Paulo Rego – SEM SAL NEM PIMENTA

por Arsenio Reis

 

Muito se especula em Macau sobre a hipótese, à última da hora, de ainda surgirem candidatos que desafiem a aparente hegemonia de Chui Sai On, cujo segundo mandato como Chefe do Executivo estará decidida por via das negociações de bastidores entre oligarquia local e o Governo Central. Consenso, esse, tradicionalmente vertido na “vontade” do colégio eleitoral. Já haverá pelo menos mais dois nomes perfilados, garantem algumas fontes, depois de Jorge Neto Valente – proeminente advogado português, que adotou a nacionalidade chinesa – ter levantado um boletim de candidatura, sem especificar com que intenção: se por mero número mediático, para uso próprio ou para propor alguém.

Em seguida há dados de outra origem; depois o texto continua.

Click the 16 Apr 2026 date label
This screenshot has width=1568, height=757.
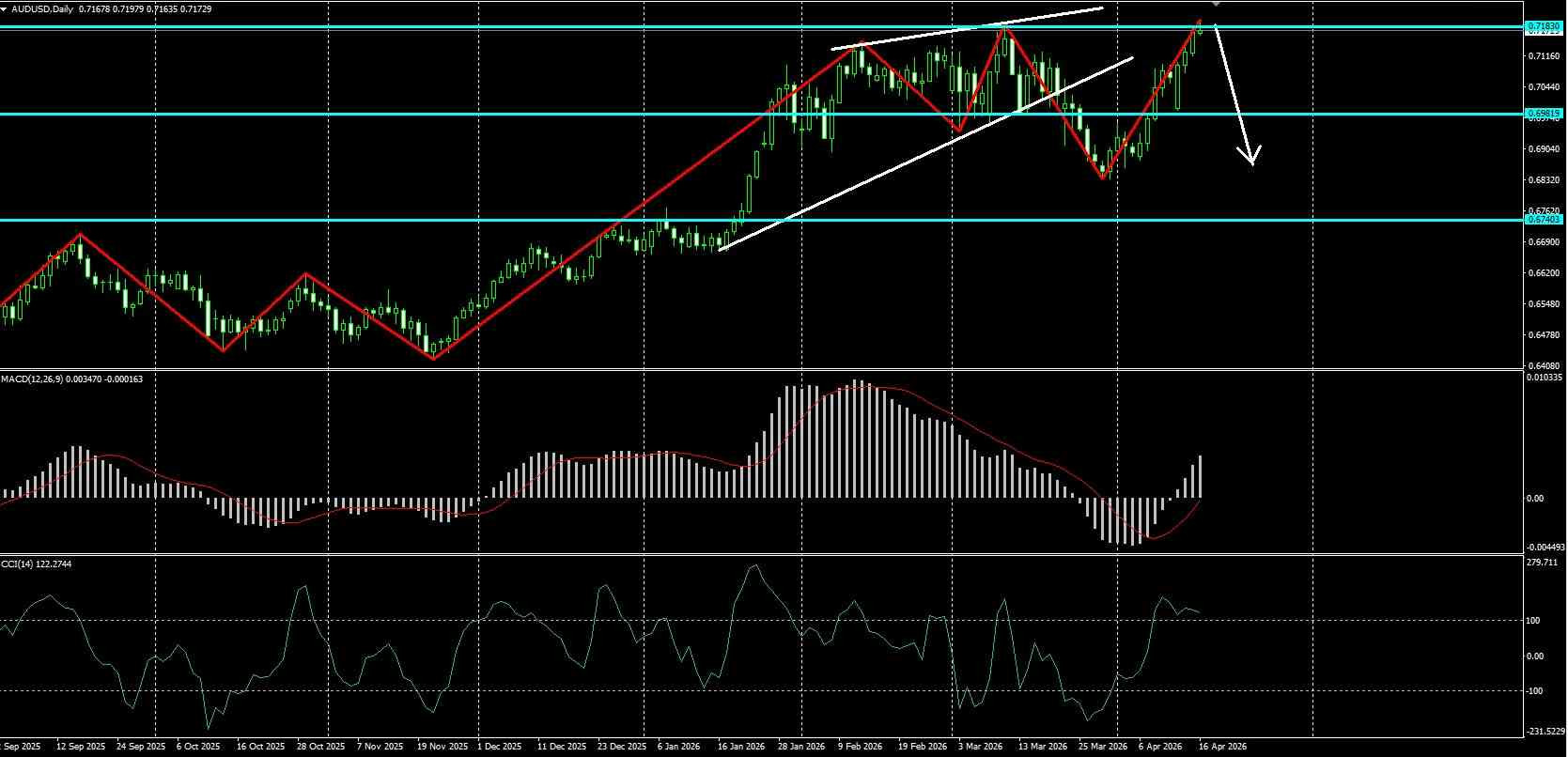coord(1223,747)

As hipóteses teóricas de candidaturas inesperadas são duas: ou alguém estará disposto a vestir a pele de uma oposição consentida, permitindo que o líder clame vitória contra alguém e projete a ideia de que o sistema patrocina o combate político – tal como fez Stanley Au quando “desafiou” Edmund Ho – ou então haverá forças ainda por revelar que acreditam verdadeiramente no valor do confronto de ideias. Mesmo que não seja para ganhar, pelo menos para assumir o combate político.

É mais provável a primeira hipótese, embora a segunda fosse mais saudável e profícua. O manifesto eleitoral de Chui Sai On é politicamente pobre porque pode ser mesmo assim. Ou seja, não tem de se sobrepor a outros nem convencer ninguém. O problema é que uma cidade em profunda mutação precisa de indicadores de modernidade, de um contrato social mais justo, de uma ideia de futuro e de sinais claros para que os agentes económicos e a população em geral percebam os caminhos possíveis da diversificação económica, da integração regional e do papel da RAEM na internacionalização da China, sobretudo por via dos contactos com o mundo lusófono.

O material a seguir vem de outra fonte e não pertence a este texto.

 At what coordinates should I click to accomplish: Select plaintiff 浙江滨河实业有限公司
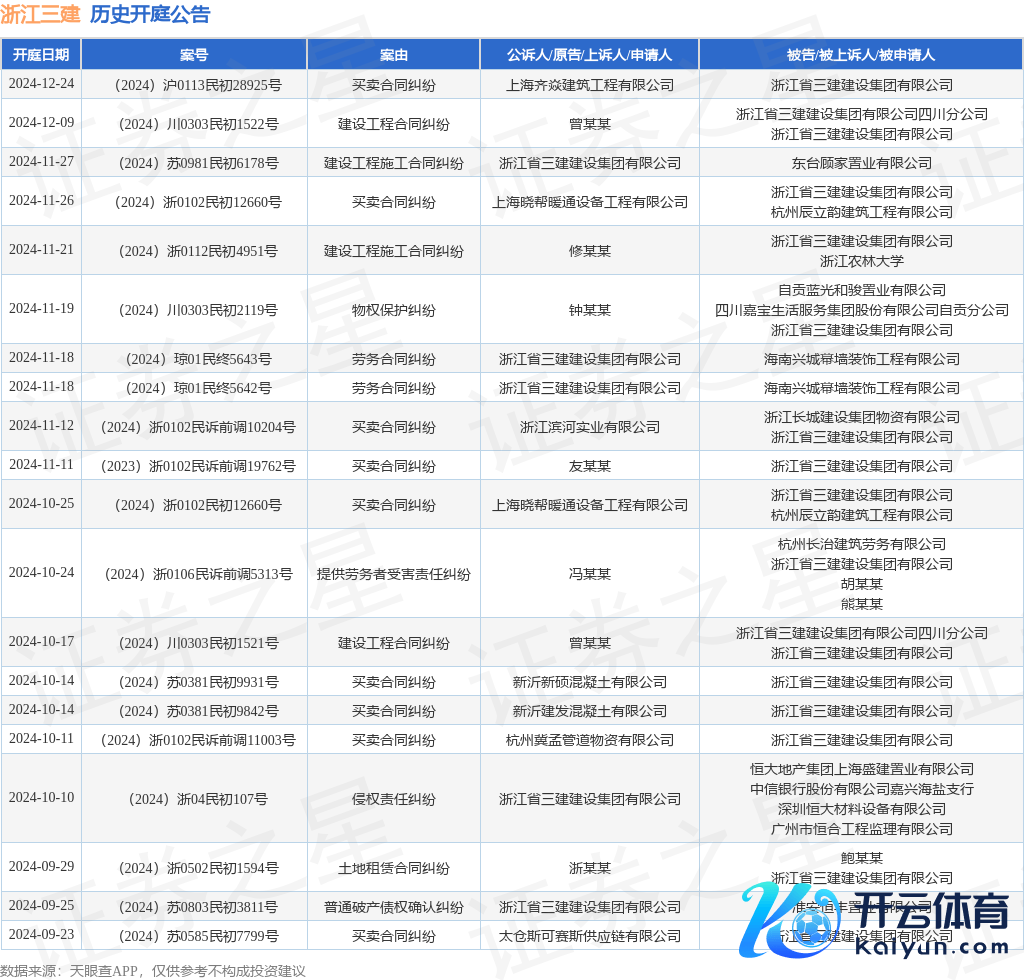[x=589, y=427]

No fundo, falta o desenho de uma sociedade de serviços capaz de conjugar os seus objetivos, para além da ausência de um quadro estratégico de renegociação das concessões/subconcessões de jogo – que é de onde vem e continuará a vir o grosso da receita – que não se reduza a uma simples renegociação dos contratos e consequente percentagem de impostos.

Nada do que é essencial faz parte do discurso eleitoral de Chui Sai On. Sendo ele o eleito para suceder a si próprio, segue a velha tese segundo a qual tudo o que disser ou fizer ainda pode ser usado contra ele. Por isso não se compromete com nada. Pode até ser politicamente inteligente, mas assim também não ilumina o caminho a ninguém. E essa é a função vital do “mandarim”. Numa cidade tão pequena e dependente dos negócios da Administração e dos operadores de jogo, é difícil encontrar nomes credíveis dispostos ao combate político. Compreende-se… Mas é pena. Não havendo alternativas, a discussão na Assembleia Legislativa – também ela pobre e condicionada – ou as manifestações de rua são claramente insuficientes para a construção de uma sociedade civil madura. Se não há pressão para se fazer mais e melhor perdem todos: a cidade em geral, as pessoas, e a própria qualidade do Executivo.

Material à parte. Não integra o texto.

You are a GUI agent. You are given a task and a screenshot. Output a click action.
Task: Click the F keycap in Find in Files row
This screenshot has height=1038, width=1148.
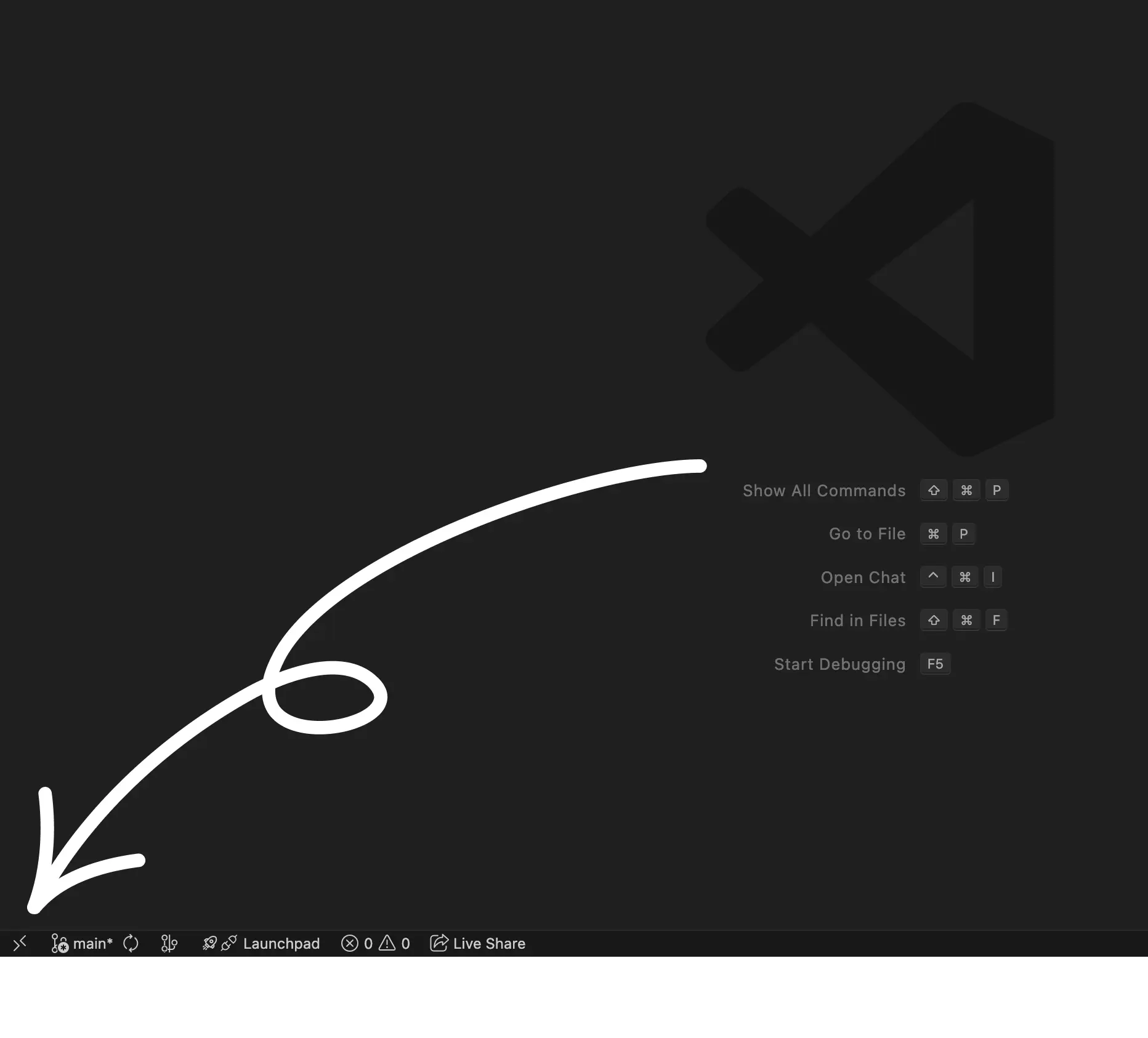(x=996, y=621)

Não havendo um sistema democrático em Macau há contudo espaço teórico para a luta política. O que não há, na prática, é coragem e interesse para que ela se produza para além das forças assumidamente anti-sistema. Porque é mais forte o sistema de compromissos que ata agentes económicos e políticos uns aos outros. E essa é a primeira mudança de paradigma que é necessária no chamado aprundamento do sistema político. O debate faz muita falta, seja qual for o sistema eleitoral em vigor, sejam quem forem os vencedores. Vencer sem debate é uma vitória sem sal nem pimenta.

E também não é com debates fictícios que o futuro terá mais sabor.